Recall exit polling unsuprisingly tells us that Walker walked away with the 10% of voters for whom "recalls are never appropriate" and built a commanding margin of victory from another 60% who consider that recalls should only be for cases of misconduct. Pretty convincing that the fact it was a recall helped save Walker's bacon.
But what if it weren't a recall?
Everything else is the same: Walker gets 6 months of unanswered TV spots; he gets a massive cash advantage; he faces a 4 week campaign from Tom Barrett. Only this time the election is in November 2014.
An interlude about mortality
If you look at national census tables and weight by turnout, it appears that about 1.5% of voters die each and every year while teenagers turn 18 and net immigration happens. This inexorable turnover of the voting population favors Democrats in the long run as there's a strong anticorrelation between age and Democratic voting.
If you look at the 2012 Presidential exit polls, Obama won the 18-29 age group by 23 points and lost the over 65's by 12 points, a difference of 35 points. But in 2010 Barrett won the 18-29's by just 10 and lost the over 65's by 12, a difference of 22 points. In 2012 he won the 18-29's by 4 points and lost the over 64's by 12, a difference of just 16 points.
While the effect is still there, voter turnover by mortality isn't going to help Democrats in Wisconsin nearly as quickly as it does nationwide. Mortality in Wisconsin roughly amounts to replacing 10% of the Walker+12 over 64's with 10% of the Barrett+4 18-29's each year. That's about a 0.3% Democratic shift per year, or about 0.7% by the time of the 2014 elections.

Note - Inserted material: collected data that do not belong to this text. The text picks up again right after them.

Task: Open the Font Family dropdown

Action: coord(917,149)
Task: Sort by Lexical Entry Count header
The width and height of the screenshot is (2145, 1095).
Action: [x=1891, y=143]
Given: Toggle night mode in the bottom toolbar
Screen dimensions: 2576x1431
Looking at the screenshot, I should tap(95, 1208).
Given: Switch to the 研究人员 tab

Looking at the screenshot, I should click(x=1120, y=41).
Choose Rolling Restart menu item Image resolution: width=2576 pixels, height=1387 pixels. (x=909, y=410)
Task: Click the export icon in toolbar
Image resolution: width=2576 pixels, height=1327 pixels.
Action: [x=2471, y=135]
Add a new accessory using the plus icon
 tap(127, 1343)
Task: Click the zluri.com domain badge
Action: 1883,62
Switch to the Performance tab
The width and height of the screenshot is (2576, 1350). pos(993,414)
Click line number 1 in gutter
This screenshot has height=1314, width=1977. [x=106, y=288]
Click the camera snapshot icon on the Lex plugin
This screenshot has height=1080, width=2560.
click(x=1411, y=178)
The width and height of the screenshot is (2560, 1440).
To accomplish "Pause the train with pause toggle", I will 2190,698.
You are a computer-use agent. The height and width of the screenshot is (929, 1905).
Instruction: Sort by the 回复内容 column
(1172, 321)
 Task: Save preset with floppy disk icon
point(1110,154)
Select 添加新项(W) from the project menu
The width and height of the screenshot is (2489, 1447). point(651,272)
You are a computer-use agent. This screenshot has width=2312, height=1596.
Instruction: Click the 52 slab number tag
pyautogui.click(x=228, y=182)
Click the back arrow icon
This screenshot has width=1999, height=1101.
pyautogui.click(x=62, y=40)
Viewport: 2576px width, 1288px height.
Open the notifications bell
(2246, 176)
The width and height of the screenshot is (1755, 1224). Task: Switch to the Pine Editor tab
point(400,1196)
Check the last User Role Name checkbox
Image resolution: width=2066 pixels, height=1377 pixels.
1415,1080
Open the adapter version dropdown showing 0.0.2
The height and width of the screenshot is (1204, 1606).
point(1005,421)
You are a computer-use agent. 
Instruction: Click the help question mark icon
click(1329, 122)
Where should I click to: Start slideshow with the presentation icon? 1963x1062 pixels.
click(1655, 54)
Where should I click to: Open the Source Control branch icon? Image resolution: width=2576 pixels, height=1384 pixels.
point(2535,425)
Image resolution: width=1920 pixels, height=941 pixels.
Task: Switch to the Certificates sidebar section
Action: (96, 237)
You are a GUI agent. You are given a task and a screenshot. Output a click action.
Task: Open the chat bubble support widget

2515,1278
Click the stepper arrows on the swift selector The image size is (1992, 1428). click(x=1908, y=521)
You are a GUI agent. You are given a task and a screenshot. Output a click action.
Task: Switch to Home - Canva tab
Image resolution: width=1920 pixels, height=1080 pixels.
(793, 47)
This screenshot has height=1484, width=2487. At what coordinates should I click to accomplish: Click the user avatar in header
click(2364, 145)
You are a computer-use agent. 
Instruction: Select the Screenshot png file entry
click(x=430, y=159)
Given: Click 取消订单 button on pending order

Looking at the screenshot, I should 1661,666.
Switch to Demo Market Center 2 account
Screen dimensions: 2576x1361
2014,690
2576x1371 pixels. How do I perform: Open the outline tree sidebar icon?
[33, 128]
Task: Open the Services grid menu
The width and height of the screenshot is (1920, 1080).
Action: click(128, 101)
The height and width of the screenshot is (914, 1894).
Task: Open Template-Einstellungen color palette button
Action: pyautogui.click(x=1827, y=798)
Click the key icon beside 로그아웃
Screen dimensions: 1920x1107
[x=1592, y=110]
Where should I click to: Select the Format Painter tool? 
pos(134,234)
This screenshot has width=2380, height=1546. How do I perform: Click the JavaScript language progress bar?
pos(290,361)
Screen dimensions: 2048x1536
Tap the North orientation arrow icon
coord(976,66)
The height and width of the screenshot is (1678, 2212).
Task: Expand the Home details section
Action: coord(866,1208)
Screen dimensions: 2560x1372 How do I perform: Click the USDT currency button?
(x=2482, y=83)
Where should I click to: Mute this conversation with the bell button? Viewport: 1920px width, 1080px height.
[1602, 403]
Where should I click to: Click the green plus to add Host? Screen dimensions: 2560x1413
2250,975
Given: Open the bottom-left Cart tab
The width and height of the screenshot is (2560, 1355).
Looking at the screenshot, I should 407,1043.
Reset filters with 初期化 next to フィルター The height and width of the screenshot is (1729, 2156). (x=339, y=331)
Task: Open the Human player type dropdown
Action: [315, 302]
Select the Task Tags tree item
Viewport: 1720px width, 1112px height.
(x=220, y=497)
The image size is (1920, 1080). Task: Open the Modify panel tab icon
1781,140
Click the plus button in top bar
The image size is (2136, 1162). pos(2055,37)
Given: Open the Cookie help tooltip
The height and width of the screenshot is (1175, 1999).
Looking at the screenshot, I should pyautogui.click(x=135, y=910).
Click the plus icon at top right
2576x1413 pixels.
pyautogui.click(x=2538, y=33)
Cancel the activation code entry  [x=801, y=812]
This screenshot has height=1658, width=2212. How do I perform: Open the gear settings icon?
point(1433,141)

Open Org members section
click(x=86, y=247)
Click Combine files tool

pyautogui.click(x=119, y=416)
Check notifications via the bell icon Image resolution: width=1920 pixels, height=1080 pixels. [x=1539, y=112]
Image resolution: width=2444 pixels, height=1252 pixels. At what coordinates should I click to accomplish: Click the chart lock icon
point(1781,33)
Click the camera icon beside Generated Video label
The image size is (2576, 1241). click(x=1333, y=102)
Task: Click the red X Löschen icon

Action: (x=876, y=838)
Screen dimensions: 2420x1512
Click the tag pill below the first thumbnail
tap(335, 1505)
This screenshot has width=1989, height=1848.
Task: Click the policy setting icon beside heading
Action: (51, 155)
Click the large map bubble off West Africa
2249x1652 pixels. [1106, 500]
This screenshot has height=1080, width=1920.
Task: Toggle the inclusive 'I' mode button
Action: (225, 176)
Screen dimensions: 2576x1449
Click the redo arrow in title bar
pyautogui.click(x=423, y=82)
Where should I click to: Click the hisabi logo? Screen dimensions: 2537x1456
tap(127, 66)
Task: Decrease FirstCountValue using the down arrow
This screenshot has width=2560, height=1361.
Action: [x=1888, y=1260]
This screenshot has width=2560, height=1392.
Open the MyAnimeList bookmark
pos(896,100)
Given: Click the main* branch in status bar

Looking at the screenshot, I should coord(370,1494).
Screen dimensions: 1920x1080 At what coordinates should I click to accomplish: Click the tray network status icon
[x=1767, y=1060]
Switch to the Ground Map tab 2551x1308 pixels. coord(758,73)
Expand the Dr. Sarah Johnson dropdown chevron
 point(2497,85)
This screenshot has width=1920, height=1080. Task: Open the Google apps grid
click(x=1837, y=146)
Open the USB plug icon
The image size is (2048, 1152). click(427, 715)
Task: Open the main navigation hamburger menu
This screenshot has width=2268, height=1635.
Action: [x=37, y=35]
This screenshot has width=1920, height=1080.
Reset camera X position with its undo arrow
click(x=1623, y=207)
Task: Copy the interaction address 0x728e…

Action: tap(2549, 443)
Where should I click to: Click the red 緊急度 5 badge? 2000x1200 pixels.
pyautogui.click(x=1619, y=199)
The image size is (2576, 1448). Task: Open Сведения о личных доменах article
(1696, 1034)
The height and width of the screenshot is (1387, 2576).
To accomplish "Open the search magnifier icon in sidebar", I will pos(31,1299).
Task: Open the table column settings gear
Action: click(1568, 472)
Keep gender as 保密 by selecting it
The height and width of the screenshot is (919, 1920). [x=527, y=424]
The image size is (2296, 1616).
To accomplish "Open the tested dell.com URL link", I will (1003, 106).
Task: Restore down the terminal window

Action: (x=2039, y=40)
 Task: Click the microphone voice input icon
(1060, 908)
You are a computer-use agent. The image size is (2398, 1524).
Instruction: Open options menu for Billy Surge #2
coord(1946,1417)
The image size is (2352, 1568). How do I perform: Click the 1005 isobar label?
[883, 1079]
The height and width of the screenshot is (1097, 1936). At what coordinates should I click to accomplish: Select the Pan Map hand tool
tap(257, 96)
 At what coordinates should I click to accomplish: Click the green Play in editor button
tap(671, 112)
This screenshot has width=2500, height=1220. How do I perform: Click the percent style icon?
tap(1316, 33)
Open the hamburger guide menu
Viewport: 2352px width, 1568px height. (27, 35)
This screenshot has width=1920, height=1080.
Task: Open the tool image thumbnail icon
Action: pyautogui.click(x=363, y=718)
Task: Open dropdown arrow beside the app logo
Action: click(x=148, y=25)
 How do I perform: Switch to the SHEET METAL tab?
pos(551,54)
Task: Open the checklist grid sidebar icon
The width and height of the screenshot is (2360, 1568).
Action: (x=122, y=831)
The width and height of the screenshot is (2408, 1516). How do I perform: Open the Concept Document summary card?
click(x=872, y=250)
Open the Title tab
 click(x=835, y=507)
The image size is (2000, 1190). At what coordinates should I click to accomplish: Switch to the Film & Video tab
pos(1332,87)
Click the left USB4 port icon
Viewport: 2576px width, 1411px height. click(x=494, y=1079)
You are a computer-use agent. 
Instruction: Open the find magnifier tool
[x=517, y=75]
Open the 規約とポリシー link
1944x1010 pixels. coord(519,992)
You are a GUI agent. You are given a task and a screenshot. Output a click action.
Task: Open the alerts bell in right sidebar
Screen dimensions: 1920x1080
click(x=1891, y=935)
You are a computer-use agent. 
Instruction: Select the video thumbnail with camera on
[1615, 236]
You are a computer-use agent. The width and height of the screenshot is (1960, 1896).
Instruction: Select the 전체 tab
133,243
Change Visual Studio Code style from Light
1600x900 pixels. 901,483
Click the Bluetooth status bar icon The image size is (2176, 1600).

An interlude about migration
In 2011, about 105,000 Wisconsinites moved out. That's about 1.8% of the population each year.
Who stayed at home?
Barrett received 1,004,303 votes in 2010. In the 19 months from then until the recall election, about 25,000 died and about 25,000 moved out of state. But we know from the exit polls that 34% of 2012 recall voters voted for him in 2010. That's 34% of 2,516,065 or 850,000.
The difference is 100,000. That's how many of Barrett's 2010 voters stayed away from polling places on June 5th, 2012. These people are normally diehard Dems: after all, they showed up in the 2010 midterms to vote for Barrett in a Republican wave year.
Who flipped their votes?
Of Barrett's 850,000 diehard Dem voters from 2010 who did vote in the recall, 6% (50,000) flipped and voted for Walker. It's hard to imagine that such diehard Dems would ever vote for a Republican, let alone one who'd blazed Walker's trail. So that's roughly how many voted against the recall with their ballots rather than their passivity.
Putting it all together
In the recall Walker received 1,335,585 votes to Barrett's 1,164,480. Because it was a recall, Walker received 50,000 more votes than he otherwise would have and Barrett 150,000 less. If it hadn't been a recall election, Walker would have had 1,285,585 votes to Barrett's 1,314,480 and lost by 1%. Demographic turnover adds reinforces that.
So if in 2014 Walker can spend as much as he wants to; if the Democratic candidate is massively outspent; if the candidate gets just 4 weeks to campaign as the nominee; if Walker gets to put ads on the air for 6 months without answer; if the candidate has the same inspirational power as Tom Barrett - actually is Tom Barrett; if the only change is that it's a regular election and not a recall, then Walker would lose by two points.
At least three of those other factors from the recall election won't be the case in 2014. Despite losing, Barrett drew over 300,000 new voters in 2012. Walker is in the middle of clumsily trying to walk back his #1 campaign promise of both elections and we will be lucky if he meets half of it by election time (but that's another diary).
And that is why Walker is no shoo-in next year.